((

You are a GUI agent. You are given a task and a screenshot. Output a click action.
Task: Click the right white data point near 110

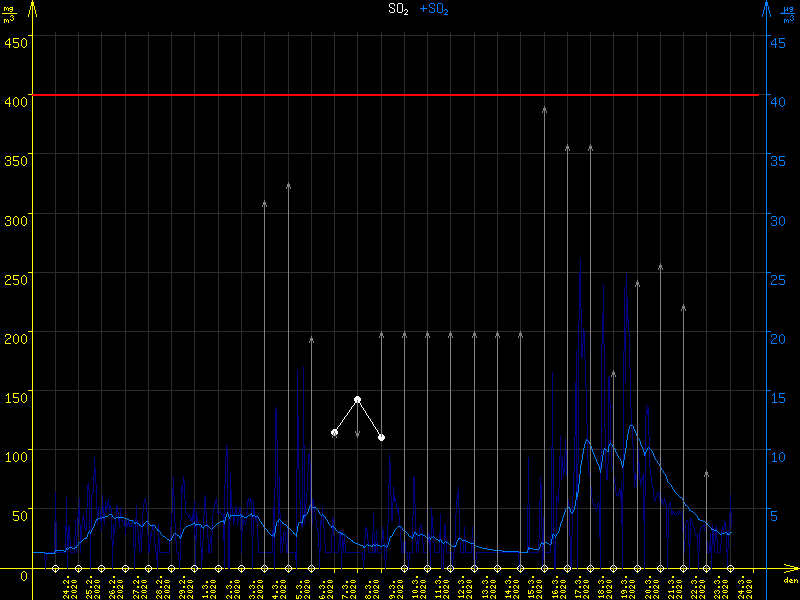381,437
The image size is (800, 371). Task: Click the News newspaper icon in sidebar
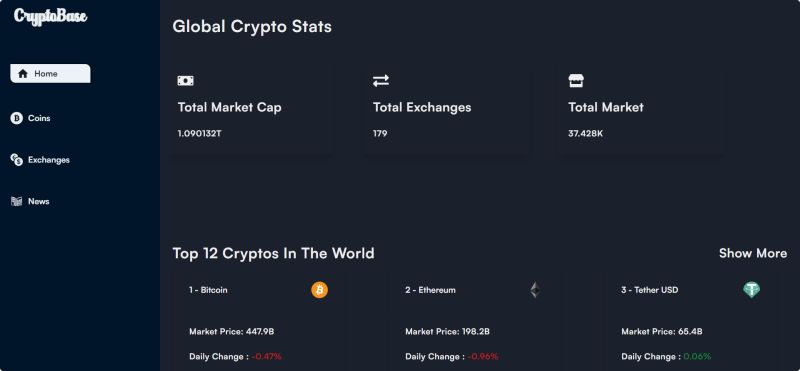click(x=16, y=202)
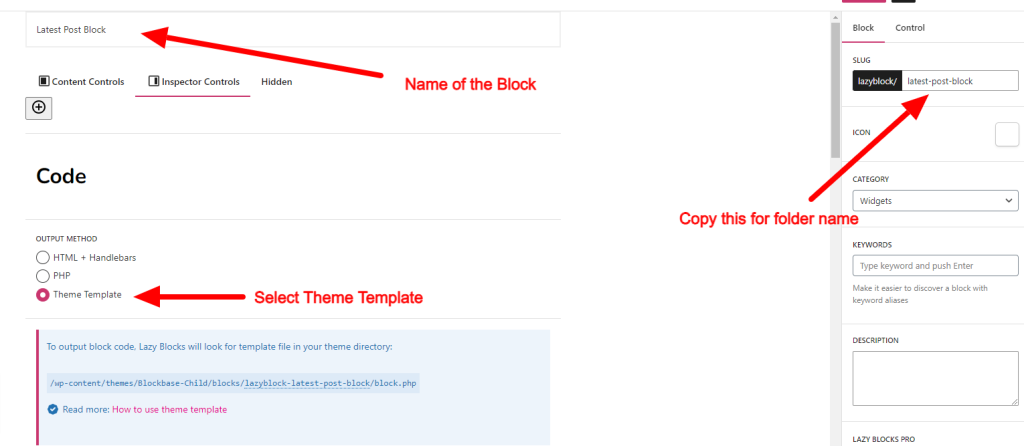Open the block icon picker box
This screenshot has width=1024, height=446.
1006,134
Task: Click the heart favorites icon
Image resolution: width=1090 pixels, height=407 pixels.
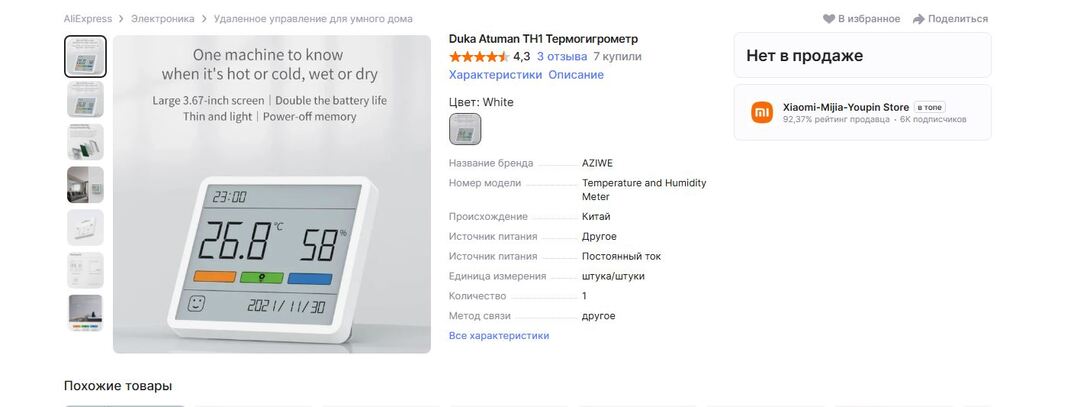Action: click(829, 19)
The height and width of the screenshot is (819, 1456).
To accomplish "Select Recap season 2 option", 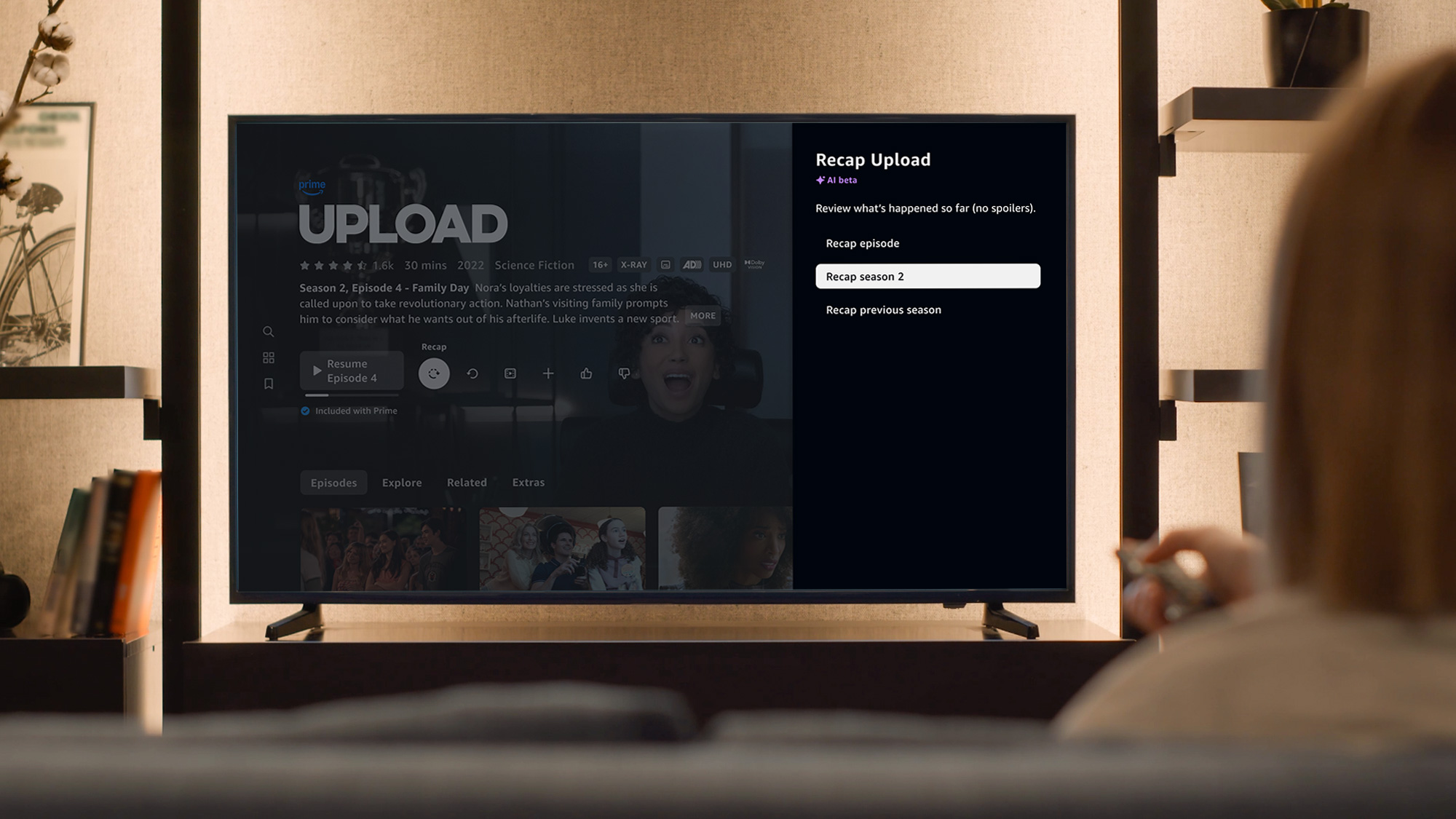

))

_WHAT YOU SHOULD DO_. The copy should hold exactly the lines above from the one with "Task: Click the right" through the one with "Task: Click the heart favorites icon", both ends counted, and no pictures at all.

_SOLUTION TO THE EXERCISE_.
Task: Click the right white data point near 110

381,437
The image size is (800, 371). Task: Click the News newspaper icon in sidebar
click(x=16, y=202)
Open the block icon picker box
This screenshot has width=1024, height=446.
1006,134
Task: Click the heart favorites icon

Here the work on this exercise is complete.